● Task requirements
- 1) Write out the part of the truck production article from "According to a" to "for the manufacturers.".
- 2) Carry on the article about truck production and prices from the point where it stops.

● Document extract
We have discussed previously here the impact of Covid-19 on truck production and prices. Factory shutdowns and an extended shortage of critical components were factors limiting supplies and driving used truck prices to unprecedented levels. Fortunately, the trends for production are now positive. Industry analysts are expecting 2023 to be a turnaround year that stabilizes production, supplies, and prices.
Positive Signs for the Industry
The two leading companies that focus on commercial trucking and Class 8 production data are ACT Research and FTR Transportation Intelligence. These research groups produce reports that are closely watched by industry insiders to predict the overall industry outlook for the availability of trucks and trailers.
According to a recent Fleet Owner article, both of the firms are reporting that new orders fell for each of the months during Q4 2022. However, that decline was balanced by an overall level of orders for the year that reflects a healthier picture for the manufacturers.
The article quoted ACT’s VP and senior analyst, Eric Crawford, “…September orders represented the highest monthly total on record, we’re inclined to view December’s order intake as a solid end to a robust final four months of the year.”

● Data for review

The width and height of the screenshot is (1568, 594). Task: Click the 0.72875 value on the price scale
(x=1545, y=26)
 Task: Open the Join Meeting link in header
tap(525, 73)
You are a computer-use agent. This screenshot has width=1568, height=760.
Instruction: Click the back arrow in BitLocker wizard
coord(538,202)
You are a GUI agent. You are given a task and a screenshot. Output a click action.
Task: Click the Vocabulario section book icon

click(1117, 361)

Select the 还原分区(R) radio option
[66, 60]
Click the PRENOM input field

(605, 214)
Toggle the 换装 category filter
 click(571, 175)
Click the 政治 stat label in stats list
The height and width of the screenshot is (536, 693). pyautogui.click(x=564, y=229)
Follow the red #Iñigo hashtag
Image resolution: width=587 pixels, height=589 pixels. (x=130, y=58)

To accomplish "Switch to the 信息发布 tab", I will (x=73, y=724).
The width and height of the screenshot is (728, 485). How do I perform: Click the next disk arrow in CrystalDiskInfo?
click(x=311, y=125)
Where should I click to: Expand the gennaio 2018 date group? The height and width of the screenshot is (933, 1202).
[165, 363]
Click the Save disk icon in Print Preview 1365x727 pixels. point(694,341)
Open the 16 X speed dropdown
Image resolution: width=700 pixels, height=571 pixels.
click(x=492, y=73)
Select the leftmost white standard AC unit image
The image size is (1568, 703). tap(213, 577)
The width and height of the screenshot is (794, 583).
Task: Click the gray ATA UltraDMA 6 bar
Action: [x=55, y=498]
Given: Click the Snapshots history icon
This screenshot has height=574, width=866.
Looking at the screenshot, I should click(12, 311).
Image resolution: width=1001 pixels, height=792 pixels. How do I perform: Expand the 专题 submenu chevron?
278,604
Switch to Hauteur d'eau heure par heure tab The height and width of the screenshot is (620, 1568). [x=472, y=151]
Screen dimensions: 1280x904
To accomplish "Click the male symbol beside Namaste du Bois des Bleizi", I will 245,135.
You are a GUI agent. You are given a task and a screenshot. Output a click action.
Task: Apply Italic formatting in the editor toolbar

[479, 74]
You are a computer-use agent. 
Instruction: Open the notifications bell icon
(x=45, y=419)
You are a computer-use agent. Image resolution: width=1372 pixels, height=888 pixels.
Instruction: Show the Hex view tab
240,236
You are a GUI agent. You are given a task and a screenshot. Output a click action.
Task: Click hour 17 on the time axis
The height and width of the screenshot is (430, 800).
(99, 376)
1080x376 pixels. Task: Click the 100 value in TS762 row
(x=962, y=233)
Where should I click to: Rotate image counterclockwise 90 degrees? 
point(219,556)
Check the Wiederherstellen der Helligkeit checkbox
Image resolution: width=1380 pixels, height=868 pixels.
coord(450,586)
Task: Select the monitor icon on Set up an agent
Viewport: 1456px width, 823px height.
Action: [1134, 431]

● Answers per task
- 1)
According to a recent Fleet Owner article, both of the firms are reporting that new orders fell for each of the months during Q4 2022. However, that decline was balanced by an overall level of orders for the year that reflects a healthier picture for the manufacturers.

- 2)
The CEO and chief intelligence officer of FTR, Jonathan Stark, provided support for this view when he observed, “Backlogs are still elevated but not at such a level that they can sustain significant deterioration without impacting production output. Despite these concerns, essentially all the production slots for the first half of the year are full and the second half of the year is starting to fill up as well.”
Still Impacted by Covid
Both groups and other industry analysts have closely watched the overall commercial truck inventory and production numbers for the past three years. This is due to wide fluctuations in orders and cancellations due to the pandemic uncertainties. In fact, the December drop was due in part to a large number of cancellations from one OEM group.
Trucking firms have struggled to match the availability of trucks with orders and industry trends. The widespread expectation of a recession (which some are already affecting demand) has compounded this balancing act.
Another ACT official notes, “the longer inflation remains elevated, the more aggressively the Fed will respond with higher interest rates. This … results in fewer commercial vehicles … and will likely exacerbate downward pressure on spot and contract rates, adversely impacting carrier profitability.”
Additionally, new laws and regulations combined with technology upgrades are making the process of keeping fleets efficient and at proper levels even more challenging.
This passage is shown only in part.